УСЛОВИЯ ЗАДАНИЙ »
1. Ответьте по отрывку о Врубеле на три вопроса:
(a) Какая фреска Рафаэля поразила Врубеля?
(b) К какой группе немецких художников принадлежал П. Корнелиус?
(c) Какая картина была гвоздем экспозиции на выставке передвижников?
2. Как перевести на английский язык предложение из отрывка о Врубеле: «Интерес к классике для Врубеля соединяется прежде всего с традициями и опытом немецкой художественной школы, немецкого академизма.»?
3. Продолжите по-русски отрывок о Врубеле и Рафаэле, начав сразу после его последнего предложения.

ПРЕДЛОЖЕННЫЙ ОТРЫВОК »
****************

Не будем преувеличивать проницательность Врубеля. В поразившей его фреске «Пожар в Борго» Рафаэль, по его мнению, «учился у природы рядом с современным натуралистом Фортуни». Дело не только в том, что это не лучшая фреска цикла и исполнена, по-видимому, не самим Рафаэлем, а его учеником. Еще более показательно, что он уравнивает Рафаэля с Фортуни. Отмечая их родство, Врубель явно мысленно имеет в виду и себя, свое единство с великим классиком, и эта мысль составляет предмет его особенной гордости. И здесь же: «Прибавлю еще, что утверждение взгляда на Рафаэля дает критериум для ряда других оценок, например: Корнелиус выше Каульбаха и неизмеримо выше Пилоти и т. д…»
На это последнее соображение нельзя не обратить особое внимание. П. Корнелиус — представитель группы немецких художников — «назарейцев» — той группы, которая в свое время привлекла пристальное внимание Александра Иванова. Интерес к классике для Врубеля соединяется прежде всего с традициями и опытом немецкой художественной школы, немецкого академизма.
И далее: «Живопись… при Рафаэле была послушным младенцем… теперь она самостоятельный муж, отстаивающий энергично самостоятельность своих прав». И заключение: «…как утешительна эта солидарность! Сколько в ней задатков для величавости будущего здания искусства!» Нельзя здесь не заметить — какая убежденность в неуклонном прогрессе искусства! Прогресс в истории обязателен. Только просветители и позитивисты могли испытывать подобный исторический оптимизм.
«Реализм родит глубину и всесторонность» — этот постулат заключает в себе глубокий смысл, который прояснило еще одно событие, происшедшее в жизни Врубеля в эту пору, знаменательно соединившееся с рафаэлевскими торжествами. Речь идет об открывшейся выставке передвижников, которую, как это повелось в дружной компании чистяковцев, они отправились смотреть коллективно. Гвоздем экспозиции на этой выставке, по всеобщему и их признанию, была картина Репина «Крестный ход в Курской губернии». Но, к великой неожиданности Врубеля и его товарищей, картина эта оставила их неудовлетворенными. Размышляя о причинах постигшего разочарования, Врубель с редкой проницательностью излагает в письме к сестре свои заключения по этому поводу.

****************

СОХРАНЁННЫЕ СТРОКИ »
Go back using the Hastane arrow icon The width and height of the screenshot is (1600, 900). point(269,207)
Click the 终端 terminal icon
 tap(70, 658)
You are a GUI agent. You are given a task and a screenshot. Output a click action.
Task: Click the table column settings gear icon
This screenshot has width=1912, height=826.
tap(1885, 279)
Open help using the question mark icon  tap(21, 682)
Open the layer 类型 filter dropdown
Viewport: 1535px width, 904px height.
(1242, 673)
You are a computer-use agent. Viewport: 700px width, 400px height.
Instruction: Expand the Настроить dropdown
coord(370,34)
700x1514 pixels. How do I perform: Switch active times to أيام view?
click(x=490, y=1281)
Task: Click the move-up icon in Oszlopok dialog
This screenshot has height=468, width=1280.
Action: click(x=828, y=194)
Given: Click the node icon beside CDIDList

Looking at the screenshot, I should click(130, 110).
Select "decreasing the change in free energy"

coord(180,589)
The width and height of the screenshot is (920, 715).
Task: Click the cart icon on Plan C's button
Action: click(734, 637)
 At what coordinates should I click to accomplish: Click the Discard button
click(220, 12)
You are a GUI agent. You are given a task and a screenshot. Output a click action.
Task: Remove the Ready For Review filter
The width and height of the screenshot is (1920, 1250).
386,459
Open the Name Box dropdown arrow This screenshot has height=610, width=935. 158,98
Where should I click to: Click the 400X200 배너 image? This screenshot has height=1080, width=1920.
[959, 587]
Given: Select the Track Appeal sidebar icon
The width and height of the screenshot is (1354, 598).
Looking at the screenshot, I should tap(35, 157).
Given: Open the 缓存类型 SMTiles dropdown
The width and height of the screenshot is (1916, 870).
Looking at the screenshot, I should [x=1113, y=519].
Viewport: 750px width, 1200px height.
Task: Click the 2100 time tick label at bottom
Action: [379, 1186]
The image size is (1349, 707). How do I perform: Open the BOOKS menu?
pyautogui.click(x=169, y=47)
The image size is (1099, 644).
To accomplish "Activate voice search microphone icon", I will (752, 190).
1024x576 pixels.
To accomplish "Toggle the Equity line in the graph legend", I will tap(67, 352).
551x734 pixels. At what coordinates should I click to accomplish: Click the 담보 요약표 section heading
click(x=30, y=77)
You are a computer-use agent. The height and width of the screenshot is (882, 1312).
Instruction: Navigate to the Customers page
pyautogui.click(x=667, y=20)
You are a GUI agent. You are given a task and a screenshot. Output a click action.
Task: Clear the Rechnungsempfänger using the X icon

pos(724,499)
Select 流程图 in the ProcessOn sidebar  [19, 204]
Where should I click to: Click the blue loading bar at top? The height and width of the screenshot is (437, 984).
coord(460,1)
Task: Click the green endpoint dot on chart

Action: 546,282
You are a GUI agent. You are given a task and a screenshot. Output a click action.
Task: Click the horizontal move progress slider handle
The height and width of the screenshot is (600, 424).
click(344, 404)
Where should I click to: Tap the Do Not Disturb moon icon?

****************

ОТВЕТЫ К ЗАДАНИЯМ »
1.
(a) «Пожар в Борго».
(b) К «назарейцам».
(c) Картина Репина «Крестный ход в Курской губернии».

2. For Vrubel, interest in the classics is connected above all with the traditions and experience of the German school of art, of German academicism.

3.
В холсте Репина он и его товарищи не увидели и грана того поклонения натуре, которое объединяло их всех, заставляя с утра до вечера отдаваться в штудиях своего рода «культу натуры» и все время испытывать горестное ощущение полного бессилия воплотить этот открывающийся в натуре «бесконечный мир гармонирующих чудных деталей». Нечего говорить о других передвижниках, которые, по выражению Врубеля, «кормили публику кашей грубого приготовления», стремясь удовлетворить ее голод, но забывая о специальном деле художника, подменяя искусство публицистикой, и крали «у публики то специальное наслаждение, которое отличает душевное состояние перед произведением искусства от состояния перед развернутым печатным листом». С необычайной емкостью и глубиной формулирует Врубель кредо нового поколения художников, готовящихся выступить в искусстве в 1880-е годы, уходящих в творчестве от постановки и решения непосредственно социальных задач к воплощению вечных общечеловеческих ценностей.
Но в этом смысле были у Врубеля единомышленники. Совсем ли самостоятельно он выработал эти формулировки, или ему помогли предшественники — Тургенев, Достоевский, который утверждал: «…мы верим, что у искусства собственная, цельная, органическая жизнь и, следовательно, основные и неизменимые законы для этой жизни. Искусство есть такая же потребность для человека, как есть и пить. Потребность красоты и творчества, воплощающего ее, — неразлучна с человеком, и без нее человек, может быть, не захотел бы жить на свете. Человек жаждет ее, находит и принимает красоту без всяких условий, а так, потому только, что она красота, и с благоговением преклоняется перед нею, не спрашивая, к чему она полезна и что на нее можно купить?» Нечего говорить, что подобные мысли Достоевского весьма своеобразно воплотились в его творческой практике, отличающейся всегда горячей злободневностью, острой актуальностью поставленных «общечеловеческих» проблем якобы «чистого искусства». Не менее сложно эти настроения Врубеля (исповедуемый им «культ глубокой натуры» в противовес публицистичности, в которой он упрекает искусство передвижников вообще, и Репина в частности) скажутся и в его собственном творчестве.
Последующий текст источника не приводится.